On the Server I can create an delete but also delete Files created on Client.

What can I do to debug?

R. R.

No  I get

 nfsd: last server has exited, flushing export cache

NFSD: Using /var/lib/nfs/v4recovery as the NFSv4 state recovery directory

NFSD: starting 90-second grace period

----------

## jfp

I am not an NFS expert, but this works for me

```
speedy ~ # cat /etc/exports 

# /etc/exports: NFS file systems being exported.  See exports(5).

/store/shares/zippy 192.168.0.0/255.255.255.0(rw,no_subtree_check,sync)

```

File/dirs can be created/deleted by either client or server

----------

## Tinitus

 *jfp wrote:*   

> I am not an NFS expert, but this works for me
> 
> ```
> speedy ~ # cat /etc/exports 
> 
> ...

 

Hello,

on which Kernel version you work?

I'm on 2.6.33-gentoo.

I think there is a bug in the nfs Subsystem beginning with 2.6.32

R. R.

----------

## jfp

On the NFS server I have gentoo-sources-2.6.31-r6. The client is tuxonice-sources-2.6.32-r5.

If I have time today, I will try gentoo-sources-2.6.33 on the NFS server.

----------

## jfp

I upgraded the kernel on the NFS server to gentoo-sources-2.6.33

Before compiling/implementing that new kernel I did some NFS tests to make sure I was not lying when I said I can create/delete directories and files on both the client and server (All of the tests were done with a "regular" user - that is, not root). Both boxes have the userid john and all tests were conducted using john. Mo matter which box created the directories and/or files, the other box was able to read and delete them.

Then I booted the NFS server box with the new kernel and reran all of my directory/file tests without any problems at all.

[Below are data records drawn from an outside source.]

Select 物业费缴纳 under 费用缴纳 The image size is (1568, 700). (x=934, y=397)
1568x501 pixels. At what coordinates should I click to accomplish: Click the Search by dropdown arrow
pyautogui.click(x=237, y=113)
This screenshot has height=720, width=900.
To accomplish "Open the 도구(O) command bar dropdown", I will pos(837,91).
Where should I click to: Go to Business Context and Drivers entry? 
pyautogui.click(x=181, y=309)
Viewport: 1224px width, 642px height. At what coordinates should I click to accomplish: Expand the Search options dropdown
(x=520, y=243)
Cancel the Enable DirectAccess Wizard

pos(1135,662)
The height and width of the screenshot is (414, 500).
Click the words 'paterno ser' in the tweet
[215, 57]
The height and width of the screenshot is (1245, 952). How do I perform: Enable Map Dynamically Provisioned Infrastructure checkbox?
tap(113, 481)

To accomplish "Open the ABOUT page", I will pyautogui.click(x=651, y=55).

I did google some kernel 2.6.33 rc NFS issues, but I assume those issues were resolved by the time kernel 2.6.33 became stable.

I do not have the ability to run kernel 2.6.33 on both my client and server systems. The client is tuxonice aand there is no tuxonice-sources-2.6.33 yet.

On the NFS server I am using:

```
speedy ~ # eix nfs-utils

[I] net-fs/nfs-utils

     Available versions:  1.1.4-r1 ~1.1.5 ~1.1.6 ~1.1.6-r1 ~1.2.0 ~1.2.1 {ipv6 kerberos +nfsv3 +nfsv4 nonfsv4 tcpd}

     Installed versions:  1.1.4-r1(13:52:09 07/14/09)(tcpd -kerberos -nonfsv4)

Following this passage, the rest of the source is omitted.